+++ Records supplied

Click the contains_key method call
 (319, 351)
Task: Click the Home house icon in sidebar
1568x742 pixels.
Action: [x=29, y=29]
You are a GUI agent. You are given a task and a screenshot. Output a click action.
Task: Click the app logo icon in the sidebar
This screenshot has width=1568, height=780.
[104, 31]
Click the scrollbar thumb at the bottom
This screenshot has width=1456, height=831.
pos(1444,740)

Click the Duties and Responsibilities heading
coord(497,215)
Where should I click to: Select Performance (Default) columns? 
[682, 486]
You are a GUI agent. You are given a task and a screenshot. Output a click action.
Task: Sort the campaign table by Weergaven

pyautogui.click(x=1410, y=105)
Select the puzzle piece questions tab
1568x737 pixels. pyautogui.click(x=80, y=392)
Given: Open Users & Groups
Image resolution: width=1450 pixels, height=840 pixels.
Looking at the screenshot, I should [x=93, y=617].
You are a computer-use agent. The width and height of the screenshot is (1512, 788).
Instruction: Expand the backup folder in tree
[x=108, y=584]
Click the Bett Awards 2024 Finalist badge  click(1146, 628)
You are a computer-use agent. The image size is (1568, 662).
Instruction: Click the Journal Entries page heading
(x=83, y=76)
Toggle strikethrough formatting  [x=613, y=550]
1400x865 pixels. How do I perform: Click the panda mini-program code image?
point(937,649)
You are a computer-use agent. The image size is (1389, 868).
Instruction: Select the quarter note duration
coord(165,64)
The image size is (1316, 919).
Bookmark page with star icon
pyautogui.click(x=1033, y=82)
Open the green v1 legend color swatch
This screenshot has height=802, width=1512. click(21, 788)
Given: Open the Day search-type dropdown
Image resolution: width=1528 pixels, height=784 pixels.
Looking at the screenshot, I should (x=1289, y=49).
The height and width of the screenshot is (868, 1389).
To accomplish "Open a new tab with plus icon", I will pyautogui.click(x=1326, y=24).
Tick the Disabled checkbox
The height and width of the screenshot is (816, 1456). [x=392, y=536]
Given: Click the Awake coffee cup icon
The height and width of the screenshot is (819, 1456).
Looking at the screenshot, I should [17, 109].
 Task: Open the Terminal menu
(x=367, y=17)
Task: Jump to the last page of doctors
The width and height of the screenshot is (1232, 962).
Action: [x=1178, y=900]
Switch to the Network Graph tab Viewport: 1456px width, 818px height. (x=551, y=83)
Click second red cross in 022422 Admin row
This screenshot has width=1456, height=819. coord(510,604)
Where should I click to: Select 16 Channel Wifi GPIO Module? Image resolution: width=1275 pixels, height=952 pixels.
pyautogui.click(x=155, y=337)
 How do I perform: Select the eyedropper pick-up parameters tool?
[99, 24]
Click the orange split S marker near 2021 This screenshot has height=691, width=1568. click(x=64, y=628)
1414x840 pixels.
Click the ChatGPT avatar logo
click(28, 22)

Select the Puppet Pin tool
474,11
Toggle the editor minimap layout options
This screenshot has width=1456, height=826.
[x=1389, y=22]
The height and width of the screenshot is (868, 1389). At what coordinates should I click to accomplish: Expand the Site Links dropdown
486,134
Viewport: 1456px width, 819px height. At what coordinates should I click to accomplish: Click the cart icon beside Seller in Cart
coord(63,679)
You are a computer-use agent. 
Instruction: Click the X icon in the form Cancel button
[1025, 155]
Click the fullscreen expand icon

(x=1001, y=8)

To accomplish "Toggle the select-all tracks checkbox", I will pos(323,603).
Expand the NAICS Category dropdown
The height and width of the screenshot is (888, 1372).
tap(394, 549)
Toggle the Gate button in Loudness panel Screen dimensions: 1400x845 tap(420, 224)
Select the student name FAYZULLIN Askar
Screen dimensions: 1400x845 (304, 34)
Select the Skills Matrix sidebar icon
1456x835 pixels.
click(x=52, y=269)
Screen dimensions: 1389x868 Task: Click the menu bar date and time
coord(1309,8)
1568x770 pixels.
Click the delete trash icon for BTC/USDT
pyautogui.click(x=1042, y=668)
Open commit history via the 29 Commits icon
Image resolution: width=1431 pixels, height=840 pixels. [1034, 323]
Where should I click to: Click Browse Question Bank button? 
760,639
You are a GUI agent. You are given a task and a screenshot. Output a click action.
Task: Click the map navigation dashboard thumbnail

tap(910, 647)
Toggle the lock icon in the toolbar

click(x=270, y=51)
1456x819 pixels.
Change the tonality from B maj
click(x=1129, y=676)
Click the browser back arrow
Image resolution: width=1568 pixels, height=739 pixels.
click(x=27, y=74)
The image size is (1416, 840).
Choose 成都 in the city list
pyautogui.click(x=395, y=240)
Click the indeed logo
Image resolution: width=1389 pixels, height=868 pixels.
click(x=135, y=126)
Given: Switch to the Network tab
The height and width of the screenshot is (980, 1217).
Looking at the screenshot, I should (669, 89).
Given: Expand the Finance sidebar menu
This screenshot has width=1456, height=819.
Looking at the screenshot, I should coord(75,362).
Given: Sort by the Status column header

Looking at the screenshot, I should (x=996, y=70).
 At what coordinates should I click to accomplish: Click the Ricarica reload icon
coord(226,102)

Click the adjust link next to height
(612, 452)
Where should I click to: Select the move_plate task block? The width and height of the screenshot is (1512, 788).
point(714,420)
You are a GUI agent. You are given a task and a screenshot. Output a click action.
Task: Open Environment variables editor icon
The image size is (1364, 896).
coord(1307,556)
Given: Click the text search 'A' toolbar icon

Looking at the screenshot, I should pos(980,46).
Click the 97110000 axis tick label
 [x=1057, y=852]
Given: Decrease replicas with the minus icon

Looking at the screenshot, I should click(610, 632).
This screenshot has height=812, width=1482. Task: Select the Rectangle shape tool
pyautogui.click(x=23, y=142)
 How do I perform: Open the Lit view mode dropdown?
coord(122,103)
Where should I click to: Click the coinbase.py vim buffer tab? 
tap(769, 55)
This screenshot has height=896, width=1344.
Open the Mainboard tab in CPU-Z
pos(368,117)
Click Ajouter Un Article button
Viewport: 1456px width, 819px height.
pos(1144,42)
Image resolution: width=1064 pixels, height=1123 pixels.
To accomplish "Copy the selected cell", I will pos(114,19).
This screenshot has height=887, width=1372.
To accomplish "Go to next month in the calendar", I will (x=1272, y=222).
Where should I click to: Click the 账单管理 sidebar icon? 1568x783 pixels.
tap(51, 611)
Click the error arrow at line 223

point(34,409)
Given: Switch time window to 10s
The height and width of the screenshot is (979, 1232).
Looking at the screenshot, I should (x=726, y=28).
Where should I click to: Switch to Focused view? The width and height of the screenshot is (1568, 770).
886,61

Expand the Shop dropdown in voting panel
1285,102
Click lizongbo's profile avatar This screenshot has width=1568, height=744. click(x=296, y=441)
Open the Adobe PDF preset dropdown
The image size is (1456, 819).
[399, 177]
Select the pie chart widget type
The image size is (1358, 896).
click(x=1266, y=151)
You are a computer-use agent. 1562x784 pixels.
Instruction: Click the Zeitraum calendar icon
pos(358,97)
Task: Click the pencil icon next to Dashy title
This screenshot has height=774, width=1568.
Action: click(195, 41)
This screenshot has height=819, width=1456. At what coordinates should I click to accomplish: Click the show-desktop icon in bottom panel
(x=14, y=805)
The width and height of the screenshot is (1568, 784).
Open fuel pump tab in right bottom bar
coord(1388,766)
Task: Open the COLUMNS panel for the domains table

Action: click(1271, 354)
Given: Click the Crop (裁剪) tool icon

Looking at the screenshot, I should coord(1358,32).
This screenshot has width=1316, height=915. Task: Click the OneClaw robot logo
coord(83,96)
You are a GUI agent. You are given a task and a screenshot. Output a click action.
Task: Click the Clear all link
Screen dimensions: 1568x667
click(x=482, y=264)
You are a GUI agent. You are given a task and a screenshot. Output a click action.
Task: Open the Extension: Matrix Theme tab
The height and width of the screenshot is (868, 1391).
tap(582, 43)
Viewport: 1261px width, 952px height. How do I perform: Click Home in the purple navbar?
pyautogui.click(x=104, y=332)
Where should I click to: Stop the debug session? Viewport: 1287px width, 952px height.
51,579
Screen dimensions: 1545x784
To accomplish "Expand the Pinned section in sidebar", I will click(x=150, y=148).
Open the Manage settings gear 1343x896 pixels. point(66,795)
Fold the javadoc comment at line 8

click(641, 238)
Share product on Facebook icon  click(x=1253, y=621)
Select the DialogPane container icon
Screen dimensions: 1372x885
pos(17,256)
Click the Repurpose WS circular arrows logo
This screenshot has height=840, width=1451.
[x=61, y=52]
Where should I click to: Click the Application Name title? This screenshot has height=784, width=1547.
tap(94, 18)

++++++

## Exercise aim:
What must be returned is only the number of lines in the records that hold the word "Network".

## Task response:
2